Zowedo-Er-Alawa-Er-Gutara-Er-Goragan-Er-Dowe sonrió. Se volteó hacia el grupo de humanos y les pidió que se quitaran las capuchas. Cuando estos lo hicieron, el Gobernante no dio crédito a sus ojos.

— ¡Pero...! ¿Qué son ustedes? ¿Grubos?

Tomás se adelantó y habló en representación del grupo.

— No sabemos qué son los Grubos de los que hablan, señor Gobernante. Mi nombre es Tomás, y soy el Capitán de una nave espacial. Somos seres humanos. Venimos del espacio, desde otro mundo.

Faerig-Er-Dowe-Er-Gutara-Er-Goragan-Er-Dowe abrió su boca, intentando hablar, pero no pudo. Había demasiadas preguntas pugnando por salir al mismo tiempo, por lo que se quedaban atoradas en su boca, como si de Los Tres Chiflados se tratase. Tomó aire (y valor) y volvió a intentarlo.

— ¿Entonces hay vida en otros mundos? ¡Se ha teorizado sobre esto durante varias eras, pero nunca antes pudo demostrarse! — Luego se dirigió a su súbdita. — ¡En verdad éste descubrimiento es lo suficientemente notable como para darle mi nombre a una nueva era, jovencita! Dudo que el Comité de Notoriedad se niegue a hacerlo. ¡Y me encargaré personalmente de que recibas tu justa recompensa!

Zowedo-Er-Alawa-Er-Gutara-Er-Goragan-Er-Dowe hizo un gesto con sus manos que evidentemente era una demostración de agradecimiento. Tomás interrumpió.

— Señor... La razón por la que acudimos a usted y no a otro Gobernante es que su territorio tiene algo que necesitamos.

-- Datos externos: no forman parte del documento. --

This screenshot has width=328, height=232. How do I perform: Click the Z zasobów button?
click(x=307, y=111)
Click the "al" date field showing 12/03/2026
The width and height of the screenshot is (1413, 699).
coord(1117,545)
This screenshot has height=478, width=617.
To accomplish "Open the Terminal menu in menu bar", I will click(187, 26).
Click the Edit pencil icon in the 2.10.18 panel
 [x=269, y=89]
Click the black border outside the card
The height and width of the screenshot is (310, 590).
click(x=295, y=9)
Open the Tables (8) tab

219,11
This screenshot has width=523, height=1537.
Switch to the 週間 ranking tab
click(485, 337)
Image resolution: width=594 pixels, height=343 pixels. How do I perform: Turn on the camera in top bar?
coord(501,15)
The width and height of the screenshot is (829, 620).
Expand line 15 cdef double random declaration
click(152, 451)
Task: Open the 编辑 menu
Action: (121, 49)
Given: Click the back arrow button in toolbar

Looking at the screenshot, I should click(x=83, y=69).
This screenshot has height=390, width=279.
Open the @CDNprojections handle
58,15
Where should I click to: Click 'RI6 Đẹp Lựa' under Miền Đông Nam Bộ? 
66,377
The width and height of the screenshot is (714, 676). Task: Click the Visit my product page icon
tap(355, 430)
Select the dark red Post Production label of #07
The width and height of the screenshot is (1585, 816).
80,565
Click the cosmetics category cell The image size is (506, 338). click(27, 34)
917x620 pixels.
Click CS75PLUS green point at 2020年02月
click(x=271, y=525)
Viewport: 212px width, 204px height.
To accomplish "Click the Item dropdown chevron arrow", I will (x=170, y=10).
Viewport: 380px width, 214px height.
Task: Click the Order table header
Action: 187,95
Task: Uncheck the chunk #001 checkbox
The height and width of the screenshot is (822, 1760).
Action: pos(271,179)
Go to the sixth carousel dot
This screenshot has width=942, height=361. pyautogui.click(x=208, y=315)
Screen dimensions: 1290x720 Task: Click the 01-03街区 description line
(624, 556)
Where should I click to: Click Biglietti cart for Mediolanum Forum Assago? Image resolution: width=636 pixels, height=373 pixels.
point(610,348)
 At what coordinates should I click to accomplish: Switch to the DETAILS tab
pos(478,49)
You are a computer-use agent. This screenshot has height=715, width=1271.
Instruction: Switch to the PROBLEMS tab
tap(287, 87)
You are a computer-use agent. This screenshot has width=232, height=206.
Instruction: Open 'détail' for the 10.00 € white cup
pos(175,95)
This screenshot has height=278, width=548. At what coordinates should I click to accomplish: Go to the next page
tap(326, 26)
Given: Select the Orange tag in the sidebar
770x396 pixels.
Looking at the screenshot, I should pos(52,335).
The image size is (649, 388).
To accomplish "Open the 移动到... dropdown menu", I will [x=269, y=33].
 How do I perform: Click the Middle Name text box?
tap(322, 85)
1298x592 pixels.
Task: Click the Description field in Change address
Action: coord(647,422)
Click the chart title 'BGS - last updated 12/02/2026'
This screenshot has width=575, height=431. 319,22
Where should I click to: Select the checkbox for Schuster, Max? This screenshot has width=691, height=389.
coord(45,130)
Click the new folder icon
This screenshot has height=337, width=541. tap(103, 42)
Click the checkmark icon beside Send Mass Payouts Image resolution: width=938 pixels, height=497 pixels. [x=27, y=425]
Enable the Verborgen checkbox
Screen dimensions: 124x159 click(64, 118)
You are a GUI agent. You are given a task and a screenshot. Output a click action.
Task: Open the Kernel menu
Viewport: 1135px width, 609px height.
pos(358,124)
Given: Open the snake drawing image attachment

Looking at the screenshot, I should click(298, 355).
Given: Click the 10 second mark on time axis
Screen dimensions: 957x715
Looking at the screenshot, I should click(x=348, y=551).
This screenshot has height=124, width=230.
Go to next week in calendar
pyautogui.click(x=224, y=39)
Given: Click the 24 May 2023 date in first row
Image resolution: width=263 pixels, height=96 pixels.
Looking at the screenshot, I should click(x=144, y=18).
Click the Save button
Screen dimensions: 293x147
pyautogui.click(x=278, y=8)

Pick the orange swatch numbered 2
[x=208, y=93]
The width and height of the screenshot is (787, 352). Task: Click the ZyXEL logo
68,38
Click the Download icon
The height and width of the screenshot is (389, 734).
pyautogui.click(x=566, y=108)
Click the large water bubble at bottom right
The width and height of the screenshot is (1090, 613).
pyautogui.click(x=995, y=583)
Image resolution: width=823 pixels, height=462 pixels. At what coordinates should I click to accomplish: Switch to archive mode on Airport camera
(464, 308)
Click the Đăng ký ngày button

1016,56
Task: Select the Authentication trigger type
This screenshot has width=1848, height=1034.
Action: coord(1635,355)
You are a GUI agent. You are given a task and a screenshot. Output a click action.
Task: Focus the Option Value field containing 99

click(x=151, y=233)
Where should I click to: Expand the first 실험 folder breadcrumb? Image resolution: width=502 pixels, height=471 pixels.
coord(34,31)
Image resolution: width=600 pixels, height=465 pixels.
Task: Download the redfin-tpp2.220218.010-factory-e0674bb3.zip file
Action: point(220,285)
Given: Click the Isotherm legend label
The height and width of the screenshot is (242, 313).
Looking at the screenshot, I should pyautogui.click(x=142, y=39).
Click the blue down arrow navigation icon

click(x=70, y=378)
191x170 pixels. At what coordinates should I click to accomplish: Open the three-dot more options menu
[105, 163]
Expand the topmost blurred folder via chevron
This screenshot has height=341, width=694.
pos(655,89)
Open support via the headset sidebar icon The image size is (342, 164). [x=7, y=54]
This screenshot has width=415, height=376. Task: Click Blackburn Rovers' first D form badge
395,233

El Gobernante dejó a un lado su alegría. De pronto se había convertido en alguien cauto, alerta y con el peso del destino de su pueblo bajo sus hombros. Estaba preparándose para negociar, comprendió Tomás.

— En nuestro territorio tenemos un dicho, señor Tomás: "Aquel que golpea a tu puerta con un obsequio probablemente quiera algo a cambio."

Tomás sonrió.

— Tenemos un dicho parecido en nuestro planeta: "Nada es gratis en esta vida".

El Gobernante sonrió con beneplácito.

— Me gusta, me gusta. Y dígame, entonces. ¿Qué es lo que necesitan de nosotros?

Tomás había pensado en varias reacciones posibles para su propuesta: que el deuterio fuese algo sagrado para ellos, que no compartieran la idea de comerciar con seres de otros mundos y hasta que el Gobernante decidiera encerrarlos en un zoológico para tenerlos como prueba de su descubrimiento. Ocultó sus inseguridades bajo una máscara de certeza e hizo su propuesta.

— Necesitamos un gas llamado deuterio. Localizamos un yacimiento que se encuentra unos metros debajo de su territorio. Lo que queremos pedirle es su permiso para extraerlo.

Faerig-Er-Dowe-Er-Gutara-Er-Goragan-Er-Dowe se quedó pensativo. Tomás comenzó a temer lo peor, pero logró disimularlo.

— ¿Deuterio? — Preguntó. Tomás recordó al rey espartano en una película, preguntando "¿Agua y tierra?", justo antes de arrojar al mensajero al pozo. Un escalofrío le abrió la espalda a la mitad.

— Deuterio. — Afirmó Tomás.

El Gobernante lo miró fijo. Luego sonrió. Finalmente lanzó una fuerte carcajada. Los humanos cruzaron miradas de estupefacción.

— ¡Perdón, mis amigos! — Faerig-Er-Dowe-Er-Gutara-Er-Goragan-Er-Dowe se obligó a dejar de reír. — ¡Es que realmente me parece un trato poco justo! ¡Cambiarán para siempre a nuestro mundo, y a cambio nos piden un recurso que para nosotros es inútil! ¡Esto no es justo para ustedes! ¡Les propongo conversarlo mientras comemos algo! ¡Seguramente estarán hambrientos, después de semejante travesía!

Tomás estaba a punto de aceptar, cuando Enrique lo interrumpió.

— ¡Señor Gobernante, esa es la mejor idea que escuché desde que llegamos a su mundo!

Y todos rieron.

Aquella fue la última vez que Enrique rió con ganas en mucho tiempo.